### Work instruction:
Every line of the records counts; transcribe each one exactly.

### Source records:
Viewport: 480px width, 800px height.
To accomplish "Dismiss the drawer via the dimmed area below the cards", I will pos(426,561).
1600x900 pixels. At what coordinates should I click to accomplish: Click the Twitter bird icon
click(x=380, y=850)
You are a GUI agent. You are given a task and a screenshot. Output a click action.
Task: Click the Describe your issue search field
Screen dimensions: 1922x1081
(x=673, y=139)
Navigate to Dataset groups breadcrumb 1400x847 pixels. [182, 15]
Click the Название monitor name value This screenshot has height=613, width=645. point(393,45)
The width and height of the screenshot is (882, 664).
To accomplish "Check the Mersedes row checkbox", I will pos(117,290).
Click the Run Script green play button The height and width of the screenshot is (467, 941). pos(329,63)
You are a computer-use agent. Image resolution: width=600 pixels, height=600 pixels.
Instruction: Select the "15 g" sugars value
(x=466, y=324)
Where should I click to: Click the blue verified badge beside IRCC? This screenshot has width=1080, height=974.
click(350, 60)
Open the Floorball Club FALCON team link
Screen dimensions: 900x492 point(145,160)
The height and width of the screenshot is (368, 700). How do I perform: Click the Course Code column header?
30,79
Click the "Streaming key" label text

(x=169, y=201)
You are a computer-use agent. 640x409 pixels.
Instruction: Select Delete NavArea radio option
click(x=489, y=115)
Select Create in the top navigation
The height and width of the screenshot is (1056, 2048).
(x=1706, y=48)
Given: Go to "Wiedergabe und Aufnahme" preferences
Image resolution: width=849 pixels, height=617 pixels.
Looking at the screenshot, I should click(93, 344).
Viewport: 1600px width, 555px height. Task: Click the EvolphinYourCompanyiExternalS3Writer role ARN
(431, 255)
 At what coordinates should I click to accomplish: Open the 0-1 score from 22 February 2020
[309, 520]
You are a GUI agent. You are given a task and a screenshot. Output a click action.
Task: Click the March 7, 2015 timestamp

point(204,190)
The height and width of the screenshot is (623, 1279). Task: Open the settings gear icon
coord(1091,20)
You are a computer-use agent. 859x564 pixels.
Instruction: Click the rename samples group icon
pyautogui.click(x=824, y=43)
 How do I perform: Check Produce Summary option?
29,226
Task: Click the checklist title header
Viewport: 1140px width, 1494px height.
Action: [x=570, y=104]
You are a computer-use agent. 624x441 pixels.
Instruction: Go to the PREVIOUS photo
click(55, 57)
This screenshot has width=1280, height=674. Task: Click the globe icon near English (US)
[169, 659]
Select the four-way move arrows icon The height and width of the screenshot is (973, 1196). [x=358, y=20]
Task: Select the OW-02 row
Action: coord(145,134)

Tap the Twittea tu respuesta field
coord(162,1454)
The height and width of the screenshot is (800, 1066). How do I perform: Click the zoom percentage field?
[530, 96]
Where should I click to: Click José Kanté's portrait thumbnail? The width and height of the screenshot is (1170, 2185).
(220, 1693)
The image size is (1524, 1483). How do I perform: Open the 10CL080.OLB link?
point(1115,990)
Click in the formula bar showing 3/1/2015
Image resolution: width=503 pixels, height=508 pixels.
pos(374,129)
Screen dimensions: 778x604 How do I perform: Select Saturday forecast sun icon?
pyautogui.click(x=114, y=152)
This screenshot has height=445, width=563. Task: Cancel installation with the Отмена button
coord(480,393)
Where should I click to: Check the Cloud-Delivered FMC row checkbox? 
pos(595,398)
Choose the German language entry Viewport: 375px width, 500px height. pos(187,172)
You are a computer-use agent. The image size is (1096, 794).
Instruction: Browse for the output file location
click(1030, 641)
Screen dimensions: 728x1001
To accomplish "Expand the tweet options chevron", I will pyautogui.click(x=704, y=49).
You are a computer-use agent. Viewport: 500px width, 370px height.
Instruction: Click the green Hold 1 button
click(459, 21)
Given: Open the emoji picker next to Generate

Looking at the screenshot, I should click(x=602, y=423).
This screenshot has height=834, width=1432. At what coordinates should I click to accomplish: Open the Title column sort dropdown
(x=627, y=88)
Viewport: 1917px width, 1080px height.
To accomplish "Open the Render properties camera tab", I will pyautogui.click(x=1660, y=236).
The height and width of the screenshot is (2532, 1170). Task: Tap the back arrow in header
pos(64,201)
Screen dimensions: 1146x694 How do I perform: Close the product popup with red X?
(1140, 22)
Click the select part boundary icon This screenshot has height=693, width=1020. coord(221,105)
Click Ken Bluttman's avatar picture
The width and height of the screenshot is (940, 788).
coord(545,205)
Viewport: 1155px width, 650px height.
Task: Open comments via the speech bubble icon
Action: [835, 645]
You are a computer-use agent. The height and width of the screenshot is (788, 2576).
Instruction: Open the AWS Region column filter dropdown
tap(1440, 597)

### Task answer:
Viewport: 480px width, 800px height.
To accomplish "Dismiss the drawer via the dimmed area below the cards", I will pos(426,561).
1600x900 pixels. At what coordinates should I click to accomplish: Click the Twitter bird icon
click(x=380, y=850)
You are a GUI agent. You are given a task and a screenshot. Output a click action.
Task: Click the Describe your issue search field
Screen dimensions: 1922x1081
(x=673, y=139)
Navigate to Dataset groups breadcrumb 1400x847 pixels. [182, 15]
Click the Название monitor name value This screenshot has height=613, width=645. point(393,45)
The width and height of the screenshot is (882, 664).
To accomplish "Check the Mersedes row checkbox", I will pos(117,290).
Click the Run Script green play button The height and width of the screenshot is (467, 941). pos(329,63)
You are a computer-use agent. Image resolution: width=600 pixels, height=600 pixels.
Instruction: Select the "15 g" sugars value
(x=466, y=324)
Where should I click to: Click the blue verified badge beside IRCC? This screenshot has width=1080, height=974.
click(350, 60)
Open the Floorball Club FALCON team link
Screen dimensions: 900x492 point(145,160)
The height and width of the screenshot is (368, 700). How do I perform: Click the Course Code column header?
30,79
Click the "Streaming key" label text

(x=169, y=201)
You are a computer-use agent. 640x409 pixels.
Instruction: Select Delete NavArea radio option
click(x=489, y=115)
Select Create in the top navigation
The height and width of the screenshot is (1056, 2048).
(x=1706, y=48)
Given: Go to "Wiedergabe und Aufnahme" preferences
Image resolution: width=849 pixels, height=617 pixels.
Looking at the screenshot, I should click(93, 344).
Viewport: 1600px width, 555px height. Task: Click the EvolphinYourCompanyiExternalS3Writer role ARN
(431, 255)
 At what coordinates should I click to accomplish: Open the 0-1 score from 22 February 2020
[309, 520]
You are a GUI agent. You are given a task and a screenshot. Output a click action.
Task: Click the March 7, 2015 timestamp

point(204,190)
The height and width of the screenshot is (623, 1279). Task: Open the settings gear icon
coord(1091,20)
You are a computer-use agent. 859x564 pixels.
Instruction: Click the rename samples group icon
pyautogui.click(x=824, y=43)
 How do I perform: Check Produce Summary option?
29,226
Task: Click the checklist title header
Viewport: 1140px width, 1494px height.
Action: [x=570, y=104]
You are a computer-use agent. 624x441 pixels.
Instruction: Go to the PREVIOUS photo
click(55, 57)
This screenshot has width=1280, height=674. Task: Click the globe icon near English (US)
[169, 659]
Select the four-way move arrows icon The height and width of the screenshot is (973, 1196). [x=358, y=20]
Task: Select the OW-02 row
Action: coord(145,134)

Tap the Twittea tu respuesta field
coord(162,1454)
The height and width of the screenshot is (800, 1066). How do I perform: Click the zoom percentage field?
[530, 96]
Where should I click to: Click José Kanté's portrait thumbnail? The width and height of the screenshot is (1170, 2185).
(220, 1693)
The image size is (1524, 1483). How do I perform: Open the 10CL080.OLB link?
point(1115,990)
Click in the formula bar showing 3/1/2015
Image resolution: width=503 pixels, height=508 pixels.
pos(374,129)
Screen dimensions: 778x604 How do I perform: Select Saturday forecast sun icon?
pyautogui.click(x=114, y=152)
This screenshot has height=445, width=563. Task: Cancel installation with the Отмена button
coord(480,393)
Where should I click to: Check the Cloud-Delivered FMC row checkbox? 
pos(595,398)
Choose the German language entry Viewport: 375px width, 500px height. pos(187,172)
You are a computer-use agent. The image size is (1096, 794).
Instruction: Browse for the output file location
click(1030, 641)
Screen dimensions: 728x1001
To accomplish "Expand the tweet options chevron", I will pyautogui.click(x=704, y=49).
You are a computer-use agent. Viewport: 500px width, 370px height.
Instruction: Click the green Hold 1 button
click(459, 21)
Given: Open the emoji picker next to Generate

Looking at the screenshot, I should click(x=602, y=423).
This screenshot has height=834, width=1432. At what coordinates should I click to accomplish: Open the Title column sort dropdown
(x=627, y=88)
Viewport: 1917px width, 1080px height.
To accomplish "Open the Render properties camera tab", I will pyautogui.click(x=1660, y=236).
The height and width of the screenshot is (2532, 1170). Task: Tap the back arrow in header
pos(64,201)
Screen dimensions: 1146x694 How do I perform: Close the product popup with red X?
(1140, 22)
Click the select part boundary icon This screenshot has height=693, width=1020. coord(221,105)
Click Ken Bluttman's avatar picture
The width and height of the screenshot is (940, 788).
coord(545,205)
Viewport: 1155px width, 650px height.
Task: Open comments via the speech bubble icon
Action: [835, 645]
You are a computer-use agent. The height and width of the screenshot is (788, 2576).
Instruction: Open the AWS Region column filter dropdown
tap(1440, 597)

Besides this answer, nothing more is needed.